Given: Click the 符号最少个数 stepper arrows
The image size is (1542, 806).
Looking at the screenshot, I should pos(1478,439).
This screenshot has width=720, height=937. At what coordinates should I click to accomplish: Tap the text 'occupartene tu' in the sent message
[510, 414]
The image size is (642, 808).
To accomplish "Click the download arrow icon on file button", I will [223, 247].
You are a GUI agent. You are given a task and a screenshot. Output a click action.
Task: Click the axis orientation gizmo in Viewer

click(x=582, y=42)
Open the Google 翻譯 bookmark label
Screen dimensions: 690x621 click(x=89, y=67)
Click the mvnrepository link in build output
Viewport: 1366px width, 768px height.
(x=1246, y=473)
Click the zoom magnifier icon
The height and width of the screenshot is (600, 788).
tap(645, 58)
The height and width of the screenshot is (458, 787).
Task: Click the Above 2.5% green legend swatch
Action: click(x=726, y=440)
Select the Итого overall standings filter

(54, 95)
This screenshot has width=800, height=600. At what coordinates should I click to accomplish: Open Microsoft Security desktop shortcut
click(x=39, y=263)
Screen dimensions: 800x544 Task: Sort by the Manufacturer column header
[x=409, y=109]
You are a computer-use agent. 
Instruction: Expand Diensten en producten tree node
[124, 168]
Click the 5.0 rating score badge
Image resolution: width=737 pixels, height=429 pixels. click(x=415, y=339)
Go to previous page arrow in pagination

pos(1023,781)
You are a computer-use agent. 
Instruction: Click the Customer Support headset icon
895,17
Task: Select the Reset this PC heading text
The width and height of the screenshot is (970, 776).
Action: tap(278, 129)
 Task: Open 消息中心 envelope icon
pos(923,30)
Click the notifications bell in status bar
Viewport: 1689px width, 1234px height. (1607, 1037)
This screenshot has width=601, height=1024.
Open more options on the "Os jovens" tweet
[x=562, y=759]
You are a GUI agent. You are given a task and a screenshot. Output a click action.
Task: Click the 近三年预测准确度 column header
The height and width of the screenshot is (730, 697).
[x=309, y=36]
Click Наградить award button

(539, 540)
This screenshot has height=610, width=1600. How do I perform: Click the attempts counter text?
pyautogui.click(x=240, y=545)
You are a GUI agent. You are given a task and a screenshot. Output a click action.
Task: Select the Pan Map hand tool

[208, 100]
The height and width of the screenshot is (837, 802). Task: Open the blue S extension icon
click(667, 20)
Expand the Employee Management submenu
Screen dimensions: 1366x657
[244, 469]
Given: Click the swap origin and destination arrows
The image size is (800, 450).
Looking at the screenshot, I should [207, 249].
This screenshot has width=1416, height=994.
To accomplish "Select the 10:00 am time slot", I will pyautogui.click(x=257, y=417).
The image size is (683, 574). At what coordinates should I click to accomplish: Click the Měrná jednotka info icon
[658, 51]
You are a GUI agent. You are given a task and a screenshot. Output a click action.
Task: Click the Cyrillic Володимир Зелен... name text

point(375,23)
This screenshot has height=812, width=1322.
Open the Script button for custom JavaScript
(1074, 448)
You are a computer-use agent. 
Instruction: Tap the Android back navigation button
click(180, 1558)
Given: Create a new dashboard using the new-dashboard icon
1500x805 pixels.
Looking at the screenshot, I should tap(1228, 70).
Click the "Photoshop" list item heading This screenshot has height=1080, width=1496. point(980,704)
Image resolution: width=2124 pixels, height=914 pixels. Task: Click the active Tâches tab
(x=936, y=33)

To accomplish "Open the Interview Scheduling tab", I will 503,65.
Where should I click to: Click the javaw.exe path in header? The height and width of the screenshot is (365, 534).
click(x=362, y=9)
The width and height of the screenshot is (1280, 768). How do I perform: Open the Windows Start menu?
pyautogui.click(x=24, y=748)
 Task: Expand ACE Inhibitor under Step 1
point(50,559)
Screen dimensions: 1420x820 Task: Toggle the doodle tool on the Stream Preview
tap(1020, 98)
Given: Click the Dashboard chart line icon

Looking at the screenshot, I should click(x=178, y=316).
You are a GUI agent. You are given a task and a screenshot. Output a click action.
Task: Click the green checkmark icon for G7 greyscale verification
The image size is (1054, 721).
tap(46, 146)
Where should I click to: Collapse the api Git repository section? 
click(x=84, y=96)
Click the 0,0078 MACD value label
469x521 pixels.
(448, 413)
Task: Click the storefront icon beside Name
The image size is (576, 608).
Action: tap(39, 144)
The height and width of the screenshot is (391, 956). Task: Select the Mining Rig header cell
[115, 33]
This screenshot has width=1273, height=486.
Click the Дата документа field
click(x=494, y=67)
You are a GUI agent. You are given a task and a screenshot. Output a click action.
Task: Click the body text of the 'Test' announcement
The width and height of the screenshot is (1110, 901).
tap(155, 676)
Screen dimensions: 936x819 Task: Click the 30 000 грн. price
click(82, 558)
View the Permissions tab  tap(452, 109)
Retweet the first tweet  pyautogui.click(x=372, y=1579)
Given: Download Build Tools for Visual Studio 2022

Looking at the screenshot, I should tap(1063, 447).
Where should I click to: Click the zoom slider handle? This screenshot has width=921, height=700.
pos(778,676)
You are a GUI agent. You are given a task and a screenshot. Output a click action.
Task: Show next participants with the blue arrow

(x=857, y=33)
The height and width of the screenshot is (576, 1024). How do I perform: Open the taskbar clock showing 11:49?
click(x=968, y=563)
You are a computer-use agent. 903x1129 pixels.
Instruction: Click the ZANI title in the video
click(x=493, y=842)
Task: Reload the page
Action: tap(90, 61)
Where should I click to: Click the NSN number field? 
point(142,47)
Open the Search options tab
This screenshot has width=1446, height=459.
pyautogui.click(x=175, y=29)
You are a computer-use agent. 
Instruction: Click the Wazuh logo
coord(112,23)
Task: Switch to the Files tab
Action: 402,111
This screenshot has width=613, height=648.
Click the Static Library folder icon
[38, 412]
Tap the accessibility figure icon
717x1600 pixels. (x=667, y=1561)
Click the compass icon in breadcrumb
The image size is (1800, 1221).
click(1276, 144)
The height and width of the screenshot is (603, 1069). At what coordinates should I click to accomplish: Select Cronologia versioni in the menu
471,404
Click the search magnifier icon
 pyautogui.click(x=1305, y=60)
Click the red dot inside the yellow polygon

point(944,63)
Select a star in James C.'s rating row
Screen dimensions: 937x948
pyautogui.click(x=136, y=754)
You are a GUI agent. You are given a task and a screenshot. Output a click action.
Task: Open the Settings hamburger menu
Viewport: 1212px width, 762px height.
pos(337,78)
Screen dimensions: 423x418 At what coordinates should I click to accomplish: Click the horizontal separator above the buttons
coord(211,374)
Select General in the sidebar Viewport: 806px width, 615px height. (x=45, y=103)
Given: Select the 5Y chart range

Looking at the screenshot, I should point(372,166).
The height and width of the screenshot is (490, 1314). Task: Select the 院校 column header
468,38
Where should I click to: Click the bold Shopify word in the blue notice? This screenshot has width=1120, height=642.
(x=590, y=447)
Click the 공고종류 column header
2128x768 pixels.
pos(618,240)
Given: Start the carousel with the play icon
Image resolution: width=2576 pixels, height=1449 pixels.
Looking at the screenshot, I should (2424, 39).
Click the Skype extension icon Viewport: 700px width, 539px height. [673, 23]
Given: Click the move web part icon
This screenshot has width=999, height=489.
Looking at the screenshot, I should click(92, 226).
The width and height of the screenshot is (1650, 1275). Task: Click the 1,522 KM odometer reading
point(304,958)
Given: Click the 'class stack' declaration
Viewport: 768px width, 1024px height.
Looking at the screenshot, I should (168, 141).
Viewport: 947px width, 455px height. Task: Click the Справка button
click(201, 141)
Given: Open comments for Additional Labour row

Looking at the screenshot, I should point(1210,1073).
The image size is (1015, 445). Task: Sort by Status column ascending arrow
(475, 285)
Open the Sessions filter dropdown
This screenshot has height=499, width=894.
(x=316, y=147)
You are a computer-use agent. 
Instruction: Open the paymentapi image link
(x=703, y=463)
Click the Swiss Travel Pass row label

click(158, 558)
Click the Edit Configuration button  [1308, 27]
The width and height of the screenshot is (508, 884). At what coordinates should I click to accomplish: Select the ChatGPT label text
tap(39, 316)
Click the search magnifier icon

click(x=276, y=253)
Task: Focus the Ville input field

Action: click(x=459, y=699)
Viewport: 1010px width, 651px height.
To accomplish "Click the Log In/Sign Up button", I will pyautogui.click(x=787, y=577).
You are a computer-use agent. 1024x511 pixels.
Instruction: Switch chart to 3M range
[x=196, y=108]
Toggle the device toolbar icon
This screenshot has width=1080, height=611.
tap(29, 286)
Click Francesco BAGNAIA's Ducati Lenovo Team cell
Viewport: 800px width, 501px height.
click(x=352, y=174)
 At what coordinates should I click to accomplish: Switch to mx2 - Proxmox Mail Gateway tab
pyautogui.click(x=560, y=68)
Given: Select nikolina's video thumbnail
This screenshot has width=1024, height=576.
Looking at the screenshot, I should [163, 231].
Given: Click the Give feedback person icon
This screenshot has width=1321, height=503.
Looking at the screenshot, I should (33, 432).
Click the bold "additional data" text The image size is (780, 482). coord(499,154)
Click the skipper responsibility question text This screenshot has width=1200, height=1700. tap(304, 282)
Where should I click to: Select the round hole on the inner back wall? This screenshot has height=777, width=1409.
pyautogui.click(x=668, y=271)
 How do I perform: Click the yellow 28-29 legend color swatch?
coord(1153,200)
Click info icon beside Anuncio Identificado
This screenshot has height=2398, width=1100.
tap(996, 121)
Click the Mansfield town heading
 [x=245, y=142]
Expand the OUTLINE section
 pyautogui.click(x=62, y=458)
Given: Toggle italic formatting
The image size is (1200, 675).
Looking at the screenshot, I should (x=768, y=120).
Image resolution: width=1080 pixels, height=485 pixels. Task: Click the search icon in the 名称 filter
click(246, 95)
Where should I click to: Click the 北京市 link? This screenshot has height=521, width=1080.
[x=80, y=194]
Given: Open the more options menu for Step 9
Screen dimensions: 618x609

• • • • • • •

> **Work item**
Check each line of the listing above. Copy the ones with the word "will".

> **Exercise response**
To accomplish "Click the download arrow icon on file button", I will [223, 247].
To accomplish "Select the 10:00 am time slot", I will pyautogui.click(x=257, y=417).
To accomplish "Open the Interview Scheduling tab", I will 503,65.
To accomplish "Click the Log In/Sign Up button", I will pyautogui.click(x=787, y=577).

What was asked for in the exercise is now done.